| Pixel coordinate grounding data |
*-*-*

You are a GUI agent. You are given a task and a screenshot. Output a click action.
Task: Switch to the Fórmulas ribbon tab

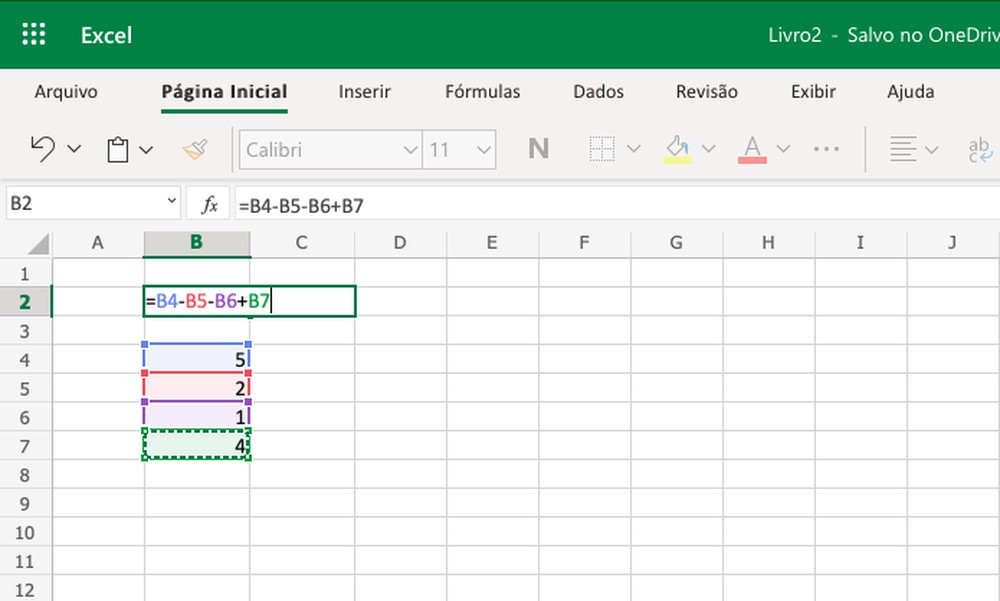(482, 91)
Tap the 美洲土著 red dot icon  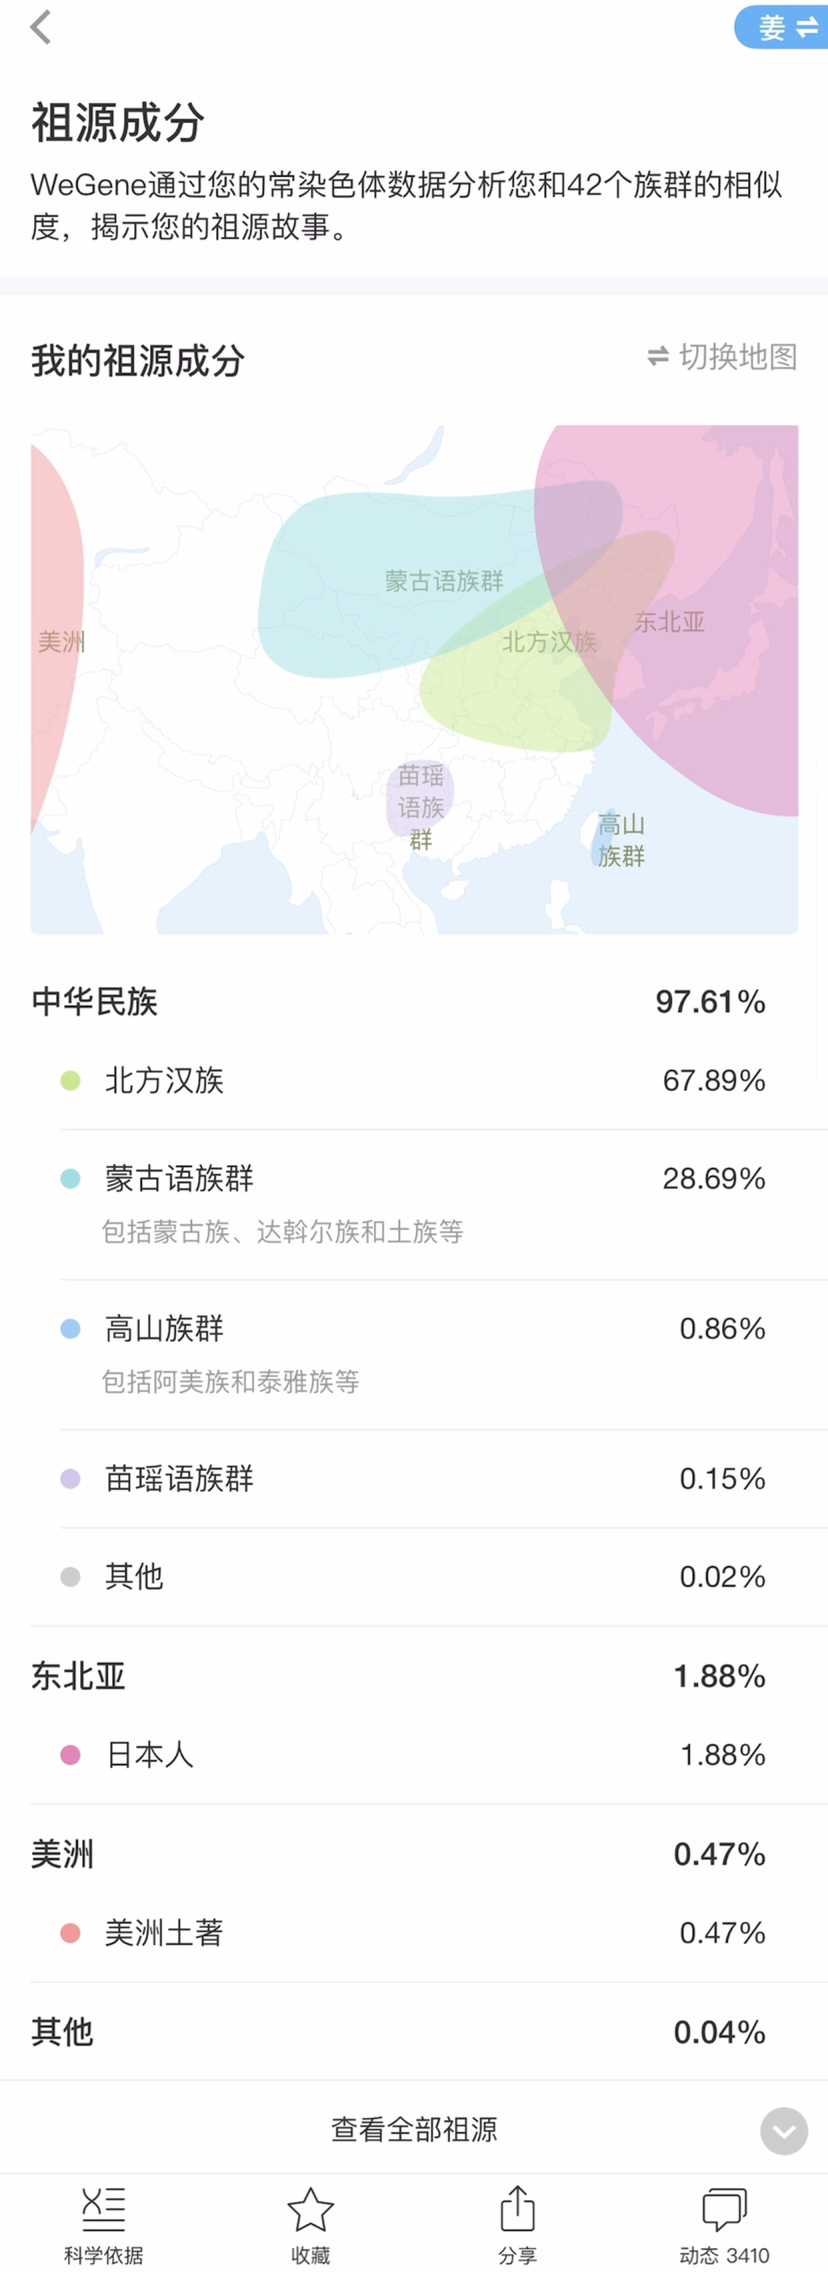pos(70,1933)
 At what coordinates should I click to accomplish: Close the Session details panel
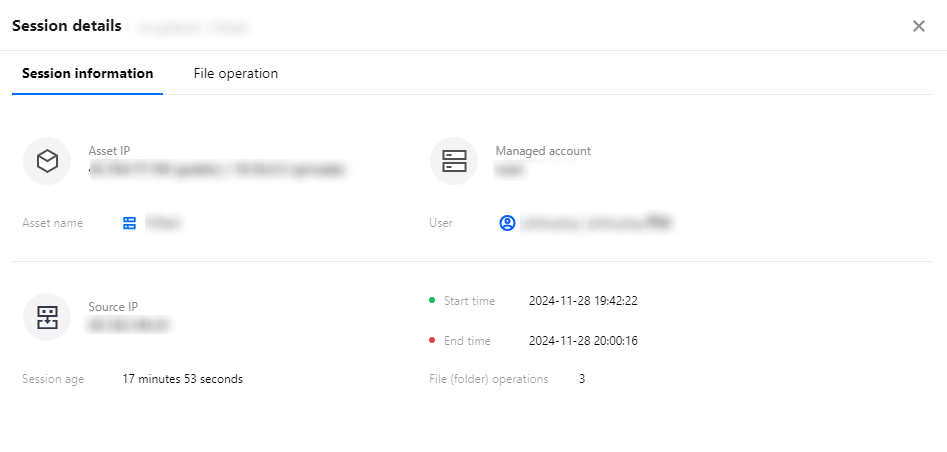click(918, 26)
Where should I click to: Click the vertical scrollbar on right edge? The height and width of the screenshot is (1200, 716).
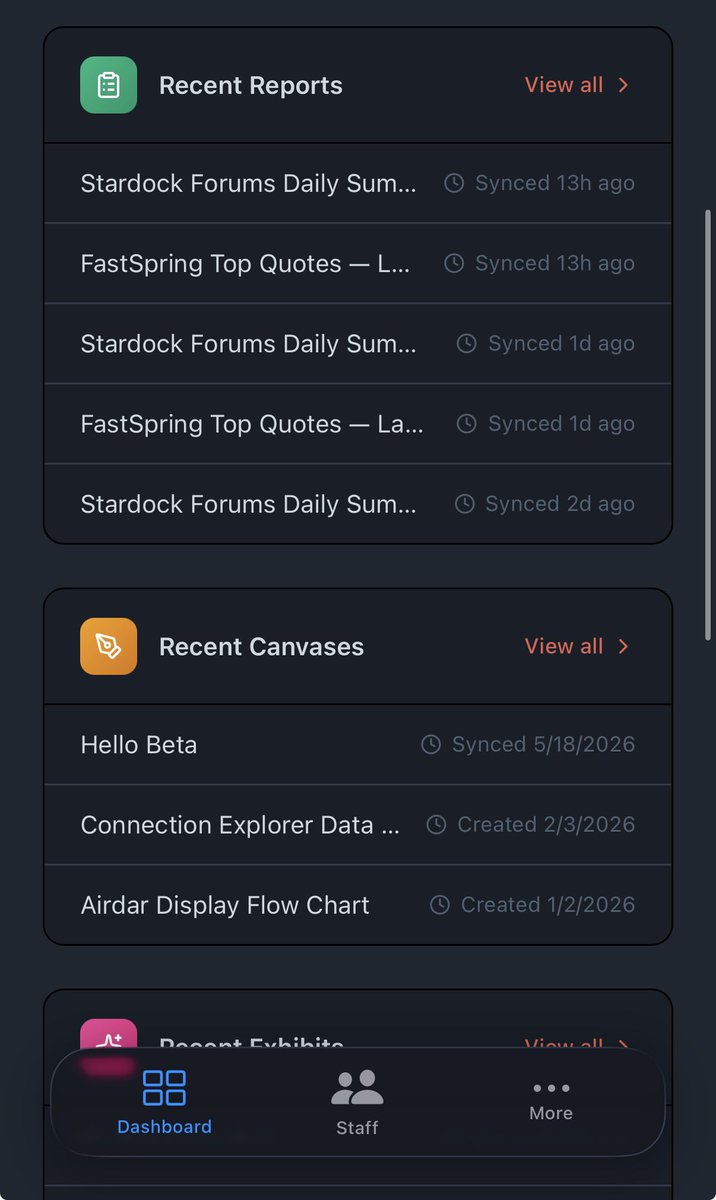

*-*-*

Within the entries above, count each line holding the string "screenshot". Give only the result.

2